Deductibles and policy limits apply to terrorism insurance claims, often differing from those in standard property policies. Under the TRIA framework, an insurer’s deductible for a certified act of terrorism is calculated as a percentage of its direct earned premium for TRIA-eligible lines of business. The federal government then reimburses a significant portion (currently 80%) of insured losses that exceed this deductible. There is also an industry-wide program trigger, meaning federal involvement in a certified act of terrorism is activated when aggregate industry-wide insured losses from the event exceed a specific threshold (currently $200 million). Furthermore, the TRIA program includes an aggregate cap of $100 billion on annual insured losses for all insurers, which limits total federal reimbursement and insurer liability in the event of exceptionally large-scale events.

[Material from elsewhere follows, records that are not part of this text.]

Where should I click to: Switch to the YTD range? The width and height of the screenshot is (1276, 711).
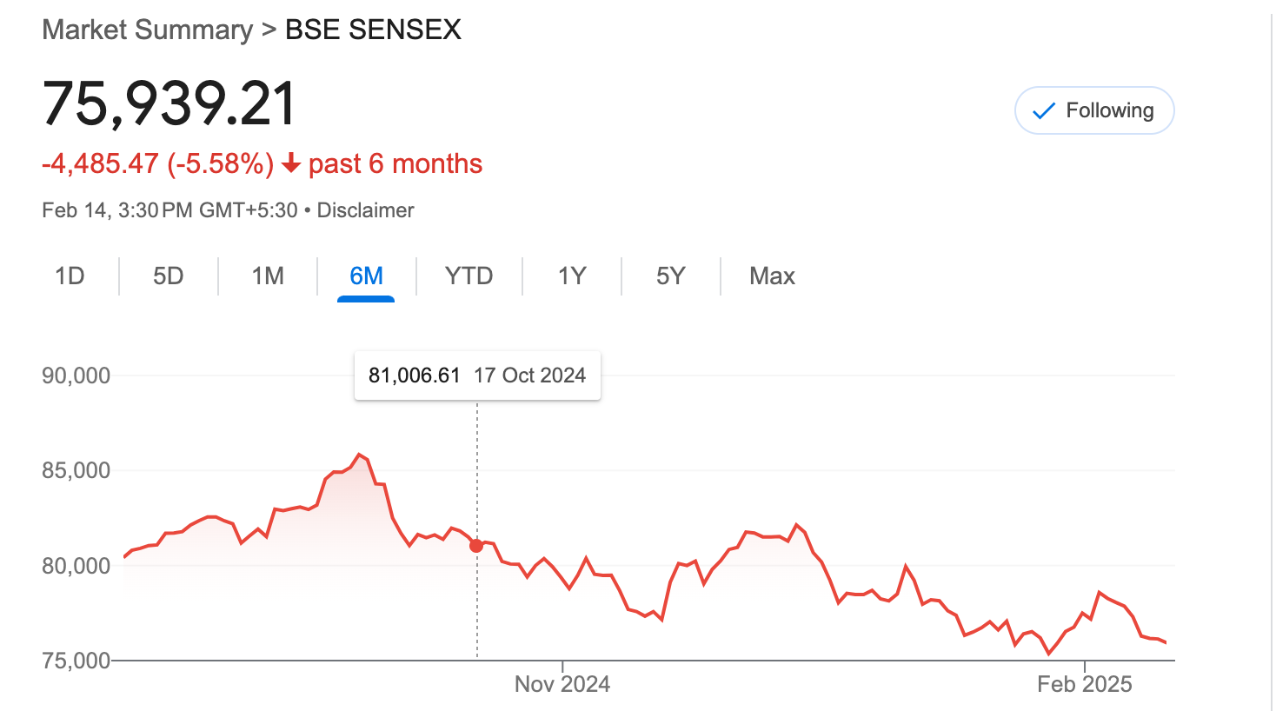[x=469, y=276]

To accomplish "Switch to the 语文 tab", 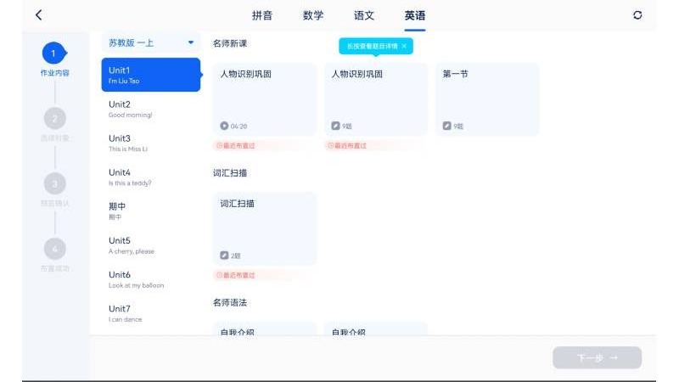I will [364, 15].
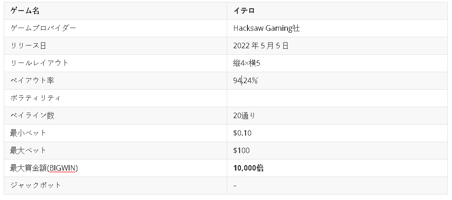The width and height of the screenshot is (452, 200).
Task: Click the ボラティリティ label cell
Action: coord(35,98)
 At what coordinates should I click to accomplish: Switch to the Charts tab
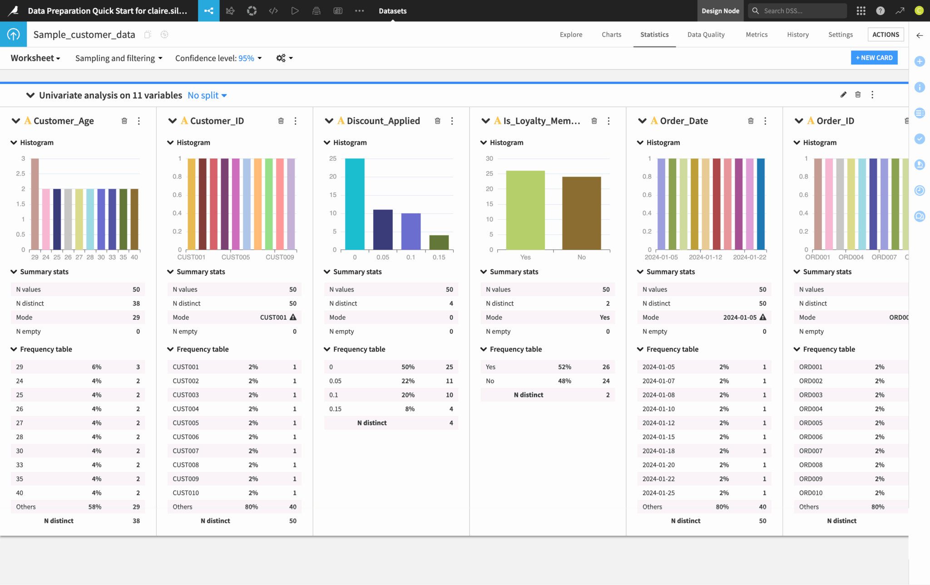click(x=611, y=34)
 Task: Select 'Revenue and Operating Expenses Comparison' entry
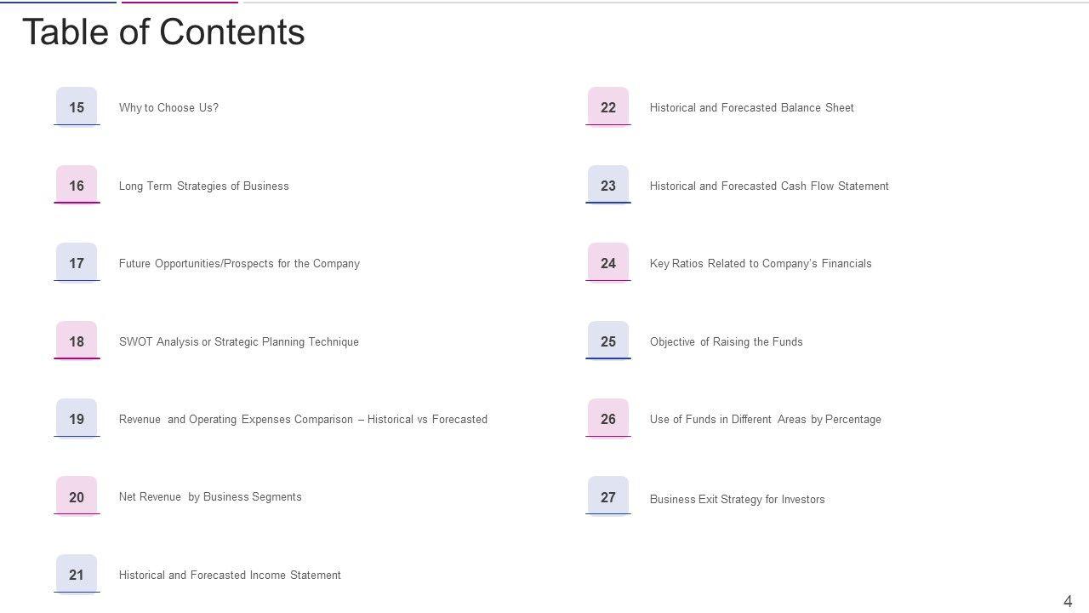(303, 420)
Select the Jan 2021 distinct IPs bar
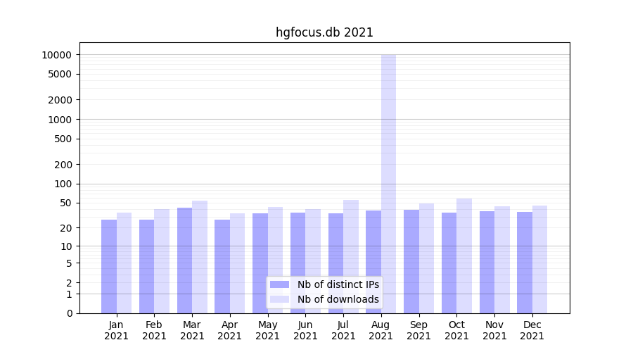Screen dimensions: 633x352 [x=109, y=266]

Terrorism insurance is offered in the market in two ways: as an endorsement, or add-on, to an existing property and casualty policy, or as a standalone policy. A majority of insurers (80-85%) provide terrorism coverage as an endorsement, integrating it with a business’s current insurance program. The remaining insurers may offer it as a separate policy. When offered as an endorsement, about 70% of insurers charge an additional premium for this specialized coverage.
This coverage is relevant for certain types of entities and properties. Commercial property owners, especially those with high-value assets or located in densely populated urban centers, often purchase terrorism insurance. Businesses with public-facing exposure, such as large retail establishments, entertainment venues, or those near potential target locations like government buildings or major landmarks, also purchase this protection. While TRIA requires insurers to offer the coverage to commercial policyholders, acceptance rates vary by industry and region, with an overall take-up rate of around 75% across all insurer categories in 2021.
Several factors influence the cost of terrorism insurance premiums. Location plays a key role, with properties situated in major metropolitan areas or near high-profile targets facing higher premiums due to increased perceived risk. The value of the property being insured is another key factor, as higher-valued assets carry greater potential losses.
Insurers also conduct a risk assessment for each policyholder, considering factors such as existing security measures, the type of industry, and the overall terrorism threat level in the area. Businesses in certain sectors, such as energy or critical infrastructure, may face higher premiums due to their elevated risk profile. Generally, terrorism insurance premiums represent a small percentage of a company’s overall property insurance costs, often ranging from 3% to 5% of the total premium, or approximately $19 to $49 per million of insured value.